A journey through the dimly lit recesses of the human soul, Krom’s new album, Neon Dark, somehow manages to find light in the darkness. The interleaving of delta blues guitar with the breathy ethereal sighs of two opera-trained Cambodian sisters (nota bene: this is not ‘fusion’) creates an otherworldly signature sound capable of stirring the most jaded of souls.
Poised for release at a performance featuring Cambodia’s most revered master musician, this 12-track follow-up to the group’s first release, Songs From The Noir, is possibly even darker of hue than its forebear. This is not to be underestimated: Krom’s debut album, says widowed founder, joint songwriter and guitarist Chris Minko, was one of “very personal love songs by a man deep in grief”. “I must have been born dark or maybe that’s where I’ve been living for a while now,” he notes of the forthcoming release.

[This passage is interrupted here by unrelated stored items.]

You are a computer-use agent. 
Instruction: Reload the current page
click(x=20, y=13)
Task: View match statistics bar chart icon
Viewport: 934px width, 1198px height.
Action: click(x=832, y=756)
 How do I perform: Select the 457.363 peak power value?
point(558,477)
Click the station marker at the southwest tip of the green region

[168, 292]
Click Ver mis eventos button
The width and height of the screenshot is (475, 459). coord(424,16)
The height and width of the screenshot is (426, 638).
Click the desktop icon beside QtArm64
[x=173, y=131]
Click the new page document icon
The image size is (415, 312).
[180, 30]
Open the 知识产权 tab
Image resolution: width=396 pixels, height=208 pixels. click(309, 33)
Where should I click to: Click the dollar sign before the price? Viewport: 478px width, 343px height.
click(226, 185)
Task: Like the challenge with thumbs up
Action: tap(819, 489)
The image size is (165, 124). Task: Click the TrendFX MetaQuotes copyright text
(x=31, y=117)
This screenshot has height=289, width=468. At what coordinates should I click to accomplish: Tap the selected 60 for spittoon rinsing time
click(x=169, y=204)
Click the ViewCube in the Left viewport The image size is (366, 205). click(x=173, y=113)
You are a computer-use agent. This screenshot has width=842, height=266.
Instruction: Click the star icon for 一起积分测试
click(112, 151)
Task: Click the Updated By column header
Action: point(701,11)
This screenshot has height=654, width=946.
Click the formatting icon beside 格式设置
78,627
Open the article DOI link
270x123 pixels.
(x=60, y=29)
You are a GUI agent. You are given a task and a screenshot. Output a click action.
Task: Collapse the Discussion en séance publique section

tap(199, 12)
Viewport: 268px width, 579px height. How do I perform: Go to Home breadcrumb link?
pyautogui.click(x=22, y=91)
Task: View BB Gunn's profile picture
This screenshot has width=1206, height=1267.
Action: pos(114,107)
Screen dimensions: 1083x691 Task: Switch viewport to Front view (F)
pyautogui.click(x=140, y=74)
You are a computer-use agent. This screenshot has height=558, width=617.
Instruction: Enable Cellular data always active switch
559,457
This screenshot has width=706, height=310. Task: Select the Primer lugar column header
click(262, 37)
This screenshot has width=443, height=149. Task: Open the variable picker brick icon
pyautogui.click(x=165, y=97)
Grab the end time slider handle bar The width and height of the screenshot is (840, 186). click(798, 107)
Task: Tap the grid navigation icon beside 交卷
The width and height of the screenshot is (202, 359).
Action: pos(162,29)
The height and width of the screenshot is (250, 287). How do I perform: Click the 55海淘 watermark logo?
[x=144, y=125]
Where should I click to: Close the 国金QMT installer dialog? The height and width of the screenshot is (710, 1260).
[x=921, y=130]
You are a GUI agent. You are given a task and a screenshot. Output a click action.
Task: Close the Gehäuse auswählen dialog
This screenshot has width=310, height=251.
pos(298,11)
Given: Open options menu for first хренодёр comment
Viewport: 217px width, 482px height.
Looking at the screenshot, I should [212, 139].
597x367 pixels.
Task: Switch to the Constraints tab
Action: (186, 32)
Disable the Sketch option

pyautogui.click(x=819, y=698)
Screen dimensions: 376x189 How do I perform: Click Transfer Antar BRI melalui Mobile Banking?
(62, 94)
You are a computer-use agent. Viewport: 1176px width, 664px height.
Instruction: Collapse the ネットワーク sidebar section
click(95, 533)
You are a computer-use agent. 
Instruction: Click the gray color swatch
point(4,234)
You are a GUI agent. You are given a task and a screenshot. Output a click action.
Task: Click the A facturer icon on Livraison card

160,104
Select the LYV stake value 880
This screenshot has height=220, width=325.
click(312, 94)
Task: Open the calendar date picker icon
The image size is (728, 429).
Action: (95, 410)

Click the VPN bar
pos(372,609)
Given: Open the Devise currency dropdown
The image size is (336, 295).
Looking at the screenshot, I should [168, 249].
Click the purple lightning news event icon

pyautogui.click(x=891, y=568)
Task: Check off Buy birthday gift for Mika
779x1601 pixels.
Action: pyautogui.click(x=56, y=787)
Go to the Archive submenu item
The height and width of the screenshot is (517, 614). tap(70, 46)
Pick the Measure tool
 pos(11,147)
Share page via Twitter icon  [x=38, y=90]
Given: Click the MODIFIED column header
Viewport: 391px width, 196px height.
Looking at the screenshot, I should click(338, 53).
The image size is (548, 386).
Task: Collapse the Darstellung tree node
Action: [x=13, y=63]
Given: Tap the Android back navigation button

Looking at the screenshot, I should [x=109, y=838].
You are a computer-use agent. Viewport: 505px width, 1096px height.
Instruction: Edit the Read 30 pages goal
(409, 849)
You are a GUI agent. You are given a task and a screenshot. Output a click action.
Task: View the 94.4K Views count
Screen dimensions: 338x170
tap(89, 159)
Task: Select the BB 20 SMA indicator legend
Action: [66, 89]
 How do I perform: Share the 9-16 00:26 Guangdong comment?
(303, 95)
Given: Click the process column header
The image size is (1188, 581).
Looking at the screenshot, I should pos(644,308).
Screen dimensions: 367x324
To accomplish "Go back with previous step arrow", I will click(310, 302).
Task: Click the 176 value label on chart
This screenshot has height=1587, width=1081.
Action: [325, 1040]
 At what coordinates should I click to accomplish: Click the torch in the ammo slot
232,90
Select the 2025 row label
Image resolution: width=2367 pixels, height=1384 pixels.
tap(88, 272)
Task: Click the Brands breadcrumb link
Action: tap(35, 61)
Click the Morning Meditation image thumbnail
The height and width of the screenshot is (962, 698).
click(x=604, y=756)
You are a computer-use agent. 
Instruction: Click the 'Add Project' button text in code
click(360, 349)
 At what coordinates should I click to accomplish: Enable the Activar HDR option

This voyage through the neon dark of the human soul begins with the purposeful strumming of the chapei, a long-necked, two-string Cambodian guitar which somehow seems to fit the contours of Kong Nay’s body as he tucks his feet up and under him on a stool, cradling the instrument in his arms. At a recent rare appearance with Krom during the Vibe Festival at Doors, this sightless visionary reduced the clank and clatter of Big City Bar-Chat to barely a whisper.
Seconds after the chapei comes the throaty, visceral vocals of the master himself. It was Master Kong Nay who composed the opening track, entitled The Creation Of Krom and sung exclusively in Khmer. The master opens his throat and lets loose a guttural wail. Fuzzy strings vibrate warmly at the touch of wizened, expert fingers. The sound is raw, powerful; not polished. Something about his intonation, like the sacred tradition of Gregorian chant, suggests the passing on of great – possibly universal – wisdom.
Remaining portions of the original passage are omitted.